### Dataset rows
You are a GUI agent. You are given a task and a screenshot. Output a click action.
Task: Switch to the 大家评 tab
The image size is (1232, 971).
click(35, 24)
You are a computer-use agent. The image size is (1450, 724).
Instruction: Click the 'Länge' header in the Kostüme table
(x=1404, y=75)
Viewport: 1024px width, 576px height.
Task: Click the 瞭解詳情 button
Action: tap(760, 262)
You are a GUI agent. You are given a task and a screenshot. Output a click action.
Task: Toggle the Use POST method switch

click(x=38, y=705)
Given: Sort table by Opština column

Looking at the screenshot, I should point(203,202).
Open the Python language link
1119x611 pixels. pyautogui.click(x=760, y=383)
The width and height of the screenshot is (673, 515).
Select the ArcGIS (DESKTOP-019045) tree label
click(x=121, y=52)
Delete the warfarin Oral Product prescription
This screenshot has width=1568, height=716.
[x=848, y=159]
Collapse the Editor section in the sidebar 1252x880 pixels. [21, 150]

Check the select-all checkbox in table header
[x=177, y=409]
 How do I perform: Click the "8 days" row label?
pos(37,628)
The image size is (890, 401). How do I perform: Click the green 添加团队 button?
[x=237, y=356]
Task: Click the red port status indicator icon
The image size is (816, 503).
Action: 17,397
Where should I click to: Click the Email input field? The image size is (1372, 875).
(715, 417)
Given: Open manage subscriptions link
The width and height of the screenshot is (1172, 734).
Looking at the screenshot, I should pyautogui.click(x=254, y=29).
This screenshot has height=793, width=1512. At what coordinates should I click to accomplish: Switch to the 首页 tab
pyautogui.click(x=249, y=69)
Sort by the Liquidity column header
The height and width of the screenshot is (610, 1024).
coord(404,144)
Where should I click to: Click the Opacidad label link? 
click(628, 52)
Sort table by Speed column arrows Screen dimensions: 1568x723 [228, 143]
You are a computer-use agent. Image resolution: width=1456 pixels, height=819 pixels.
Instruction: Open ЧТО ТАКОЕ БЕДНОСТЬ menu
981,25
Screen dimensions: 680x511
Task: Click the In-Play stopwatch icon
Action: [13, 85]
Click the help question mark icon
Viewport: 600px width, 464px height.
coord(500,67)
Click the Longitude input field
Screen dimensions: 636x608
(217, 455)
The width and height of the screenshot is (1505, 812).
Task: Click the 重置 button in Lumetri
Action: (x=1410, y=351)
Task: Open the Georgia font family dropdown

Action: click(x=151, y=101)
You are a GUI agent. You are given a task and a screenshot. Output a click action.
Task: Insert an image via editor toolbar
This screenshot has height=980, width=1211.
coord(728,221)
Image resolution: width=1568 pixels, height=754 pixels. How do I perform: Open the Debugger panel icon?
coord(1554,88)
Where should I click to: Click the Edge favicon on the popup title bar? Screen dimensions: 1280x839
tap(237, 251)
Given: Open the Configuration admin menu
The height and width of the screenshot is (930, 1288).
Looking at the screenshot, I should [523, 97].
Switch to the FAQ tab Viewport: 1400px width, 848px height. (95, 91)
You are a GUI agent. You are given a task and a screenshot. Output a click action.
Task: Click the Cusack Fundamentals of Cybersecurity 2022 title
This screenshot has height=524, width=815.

### Stated problem
Copy every one of the records above, keeping each line and character unchanged.

### Problem solution
You are a GUI agent. You are given a task and a screenshot. Output a click action.
Task: Switch to the 大家评 tab
The image size is (1232, 971).
click(35, 24)
You are a computer-use agent. The image size is (1450, 724).
Instruction: Click the 'Länge' header in the Kostüme table
(x=1404, y=75)
Viewport: 1024px width, 576px height.
Task: Click the 瞭解詳情 button
Action: tap(760, 262)
You are a GUI agent. You are given a task and a screenshot. Output a click action.
Task: Toggle the Use POST method switch

click(x=38, y=705)
Given: Sort table by Opština column

Looking at the screenshot, I should point(203,202).
Open the Python language link
1119x611 pixels. pyautogui.click(x=760, y=383)
The width and height of the screenshot is (673, 515).
Select the ArcGIS (DESKTOP-019045) tree label
click(x=121, y=52)
Delete the warfarin Oral Product prescription
This screenshot has width=1568, height=716.
[x=848, y=159]
Collapse the Editor section in the sidebar 1252x880 pixels. [21, 150]

Check the select-all checkbox in table header
[x=177, y=409]
 How do I perform: Click the "8 days" row label?
pos(37,628)
The image size is (890, 401). How do I perform: Click the green 添加团队 button?
[x=237, y=356]
Task: Click the red port status indicator icon
The image size is (816, 503).
Action: 17,397
Where should I click to: Click the Email input field? The image size is (1372, 875).
(715, 417)
Given: Open manage subscriptions link
The width and height of the screenshot is (1172, 734).
Looking at the screenshot, I should pyautogui.click(x=254, y=29).
This screenshot has height=793, width=1512. At what coordinates should I click to accomplish: Switch to the 首页 tab
pyautogui.click(x=249, y=69)
Sort by the Liquidity column header
The height and width of the screenshot is (610, 1024).
coord(404,144)
Where should I click to: Click the Opacidad label link? 
click(628, 52)
Sort table by Speed column arrows Screen dimensions: 1568x723 [228, 143]
You are a computer-use agent. Image resolution: width=1456 pixels, height=819 pixels.
Instruction: Open ЧТО ТАКОЕ БЕДНОСТЬ menu
981,25
Screen dimensions: 680x511
Task: Click the In-Play stopwatch icon
Action: [13, 85]
Click the help question mark icon
Viewport: 600px width, 464px height.
coord(500,67)
Click the Longitude input field
Screen dimensions: 636x608
(217, 455)
The width and height of the screenshot is (1505, 812).
Task: Click the 重置 button in Lumetri
Action: (x=1410, y=351)
Task: Open the Georgia font family dropdown

Action: click(x=151, y=101)
You are a GUI agent. You are given a task and a screenshot. Output a click action.
Task: Insert an image via editor toolbar
This screenshot has height=980, width=1211.
coord(728,221)
Image resolution: width=1568 pixels, height=754 pixels. How do I perform: Open the Debugger panel icon?
coord(1554,88)
Where should I click to: Click the Edge favicon on the popup title bar? Screen dimensions: 1280x839
tap(237, 251)
Given: Open the Configuration admin menu
The height and width of the screenshot is (930, 1288).
Looking at the screenshot, I should [523, 97].
Switch to the FAQ tab Viewport: 1400px width, 848px height. (95, 91)
You are a GUI agent. You are given a task and a screenshot. Output a click action.
Task: Click the Cusack Fundamentals of Cybersecurity 2022 title
This screenshot has height=524, width=815.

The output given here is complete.